In training, the model is trained to predict the exact sequence of words of a text. In other words, it is reproducing the text repeatedly for its own trainings. The by-product of this training is that it influences model weights to make the text more likely to be produced by the model -- that is its explicit goal. A perfect model would be able to reproduce the text perfectly (0 loss).

Real-world absurd example: A company hires a bunch of workers. They then give them access to millions of books and have the workers reading the books all day. The workers copy the books word by word, but after each word try to guess the next word that will appear. Eventually, they collectively become quite good at guessing the next word given a prompt text, even reproducing large swaths of text almost verbatim. The owner of company Y claims they owe nothing to the book owners, because it doesn't count as reading the book, and any reproduction is "coincidental" (even though this is the explicit task of the readers). They then use these workers to produce works to compete with the authors of the books, which they never paid for.

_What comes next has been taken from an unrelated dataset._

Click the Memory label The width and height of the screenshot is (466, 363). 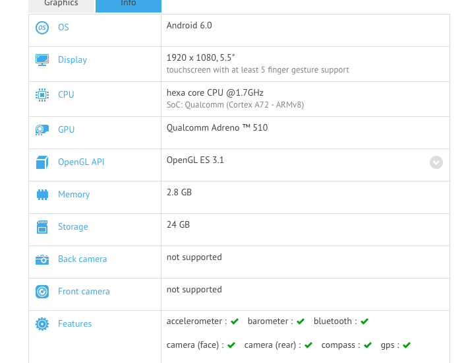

It seems many people feel this is "fair use" when it happens on a computer, but would call it "stealing" if I pirated all the books of JK Rowling to train myself to be a better mimicker of her style. If you feel this is still fair use, then you should agree all books should be free to everyone (as well as art, code, music, and any other training material).

▲

gruez 4 days ago | parent | next [-]

>but would call it "stealing" if I pirated all the books of JK Rowling to train myself to be a better mimicker of her style

Can you provide an example of someone being successfully sued for "mimicking style", presumably in the US judicial system?

	▲	snowe2010 3 days ago \| parent \| next [-]
		> Second, the songs must share SUBSTANTIAL SIMILARITY, which means a listener can hear the songs side by side and tell the allegedly infringing song lifted, borrowed, or appropriated material from the original. Music has had this happen numerous times in the US. The distinction isn’t an exact replica, it’s if it could be confused for the same style. George Harrison lost a case for one of his songs. There are many others. https://ultimateclassicrock.com/george-harrison-my-sweet-lor...
	▲	program_whiz 4 days ago \| parent \| prev \| next [-]
		The damages arise from the very process of stealing material for training. The justification "yes but my training didn't cause me to directly copy the works" is faulty. I won't rehash the many arguments as to why the output is also a violation, but my point was more the absurd view that stealing and using all the data in the world isn't a problem because the output is a lossy encoding (but the explicit training objective is to reproduce the training text / image).
	▲	Retric 4 days ago \| parent \| prev [-]
		Style in an ambiguous term here as it doesn’t directly map to what’s being considered. The case between “Blurred Lines” and “Got to Give It Up” is often considered one of style and the Court of Appeals for the Ninth Circuit upheld copyright infringement. However, AI has been show to copy a lot more than what people consider style.

▲

Dylan16807 4 days ago | parent | prev [-]

> In training, the model is trained to predict the exact sequence of words of a text. In other words, it is reproducing the text repeatedly for its own trainings.

That's called extreme overfitting. Proper training is supposed to give subtle nudges toward matching each source of text, and zillions of nudges slowly bring the whole thing into shape based on overall statistics and not any particular sources. (But that does require properly removing duplicate sources of very popular text which seems to be an unsolved problem.)

So your analogy is far enough off that I can't give it a good reply.

> It seems many people feel this is "fair use" when it happens on a computer, but would call it "stealing" if I pirated all the books of JK Rowling to train myself to be a better mimicker of her style.

I haven't seen anyone defend the piracy, and the piracy is what this settlement is about.

People are defending the training itself.

And I don't think anyone would seriously say the AI version is fair use but the human version isn't. You really think "many people" feel that way?

▲

Retric 4 days ago | parent [-]

There isn’t a clear line for extreme overfitting here.

To generate working code the output must follow the API exactly. Nothing separates code and natural language as far as the underlying algorithm is concerned.

Companies slightly randomize output to minimize the likelihood of direct reproduction of source material, but that’s independent of what the neural network is doing.

▲

Dylan16807 4 days ago | parent [-]

You want different levels of fitting for different things, which is difficult. Tight fighting on grammar and APIs and idioms, loose fitting on creative text, and it's hard to classify it all up front. But still, if it can recite harry potter that's not on purpose, and it's never trained to predict a specific source losslessly.

And it's not really about randomizing output. The model gives you a list of likely words, often with no clear winner. You have to pick one somehow. It's not like it's taking some kind of "real" output and obfuscating it.

▲

Retric 4 days ago | parent [-]

> often with no clear winner. You have to pick one somehow. It's not like it's taking some kind of "real" output and obfuscating it.

It’s very rare for multiple outputs to actually be equal so the only choice is to choose one at random. Instead its become accepted practice to make sub optimal choices for a few reasons, one of which really is to decrease the likelihood of reproducing existing text.

Nobody wants a headline like: “Meta's Llama 3.1 can recall 42 percent of the first Harry Potter book” https://www.understandingai.org/p/metas-llama-31-can-recall-...

▲

Dylan16807 4 days ago | parent [-]

I will say that picking the most likely word every single time isn't optimal.

	▲	Retric 4 days ago \| parent [-]
		I agree there’s multiple reasons to slightly randomize output, but there’s also downsides.